The project utilizes a part of the Sentiraama corpus created by IIIT Hyderabad. Specifically, electronic product reviews are extracted from this corpus for sentiment analysis. The reviews include both positive and negative sentiments, providing a balanced dataset for training and evaluation.
- Since the data is collected from sentiraama corpus, Data was already pre-processed, ready to train.
The project explores various machine learning algorithms for sentiment classification based on Telugu product reviews. Here are the results of model training and evaluation:
Model | Accuracy | Recall | F1-Score |
---|---|---|---|
Decision Tree | 50% | 52% | 51% |
Logistic Regression | 75% | 76% | 75% |
Support Vector Machine (SVC) | 42% | 54% | 36% |
Random Forest | 57% | 65% | 57% |
Naive Bayes | 57% | 59% | 57% |
These results demonstrate the performance of each algorithm in classifying Telugu product reviews based on sentiment, with Logistic Regression achieving the highest accuracy of 75% among the models evaluated.
Hyperparameter tuning is performed for two selected models:
- Random Forest: Tuning parameters such as number of estimators, maximum depth, and minimum samples split.
- Logistic Regression: Tuning regularization parameters and optimization algorithms.
- Best parameters: {n_estimators: 300, max_depth: 5, min_samples_split: 2, min_samples_leaf: 2, max_features: 'log2'}
- Best parameters: {C: 0.1, penalty: 'l2', solver: 'liblinear'}
- Accuracy: 57%
- Accuracy: 72%
- Model Architecture: The LSTM model consists of LSTM layers with dropout regularization and dense layers for classification.
- Training Details:
- Epochs: Trained over 20 epochs to optimize learning and model convergence.
- Training Accuracy: Achieved 51% accuracy on the training data, indicating moderate learning from the dataset.
- Validation Accuracy: Attained 47.5% accuracy on the validation set, which is lower compared to the Bi-Directional LSTM model, suggesting less effective performance. 3.. Evaluation: The LSTM model showed lower accuracy compared to the Bi-Directional LSTM, highlighting potential limitations in capturing the complexity of sentiment analysis in Telugu text.
- Model Architecture: The model comprises Bi-Directional LSTM layers with dropout regularization to prevent overfitting. This architecture allows the model to capture contextual information from both past and future sequences, enhancing its understanding of Telugu reviews' sentiment.
- Training Details:
- Epochs: Trained over 10 epochs, optimizing the learning process.

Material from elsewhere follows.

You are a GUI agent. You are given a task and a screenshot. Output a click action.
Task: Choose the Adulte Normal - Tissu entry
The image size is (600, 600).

- Training Accuracy: Achieved 100% accuracy on the training data, indicating a strong ability to learn from the dataset.
- Validation Accuracy: Attained 80% accuracy on the validation set, indicating good generalization but showing signs of overfitting due to the large gap between training and validation accuracies.
- Evaluation: While the model performed well in terms of accuracy, the significant difference between training and validation accuracies suggests potential overfitting issues that need to be addressed. Future work could focus on implementing techniques such as cross-validation, early stopping, and data augmentation to mitigate overfitting and improve generalization.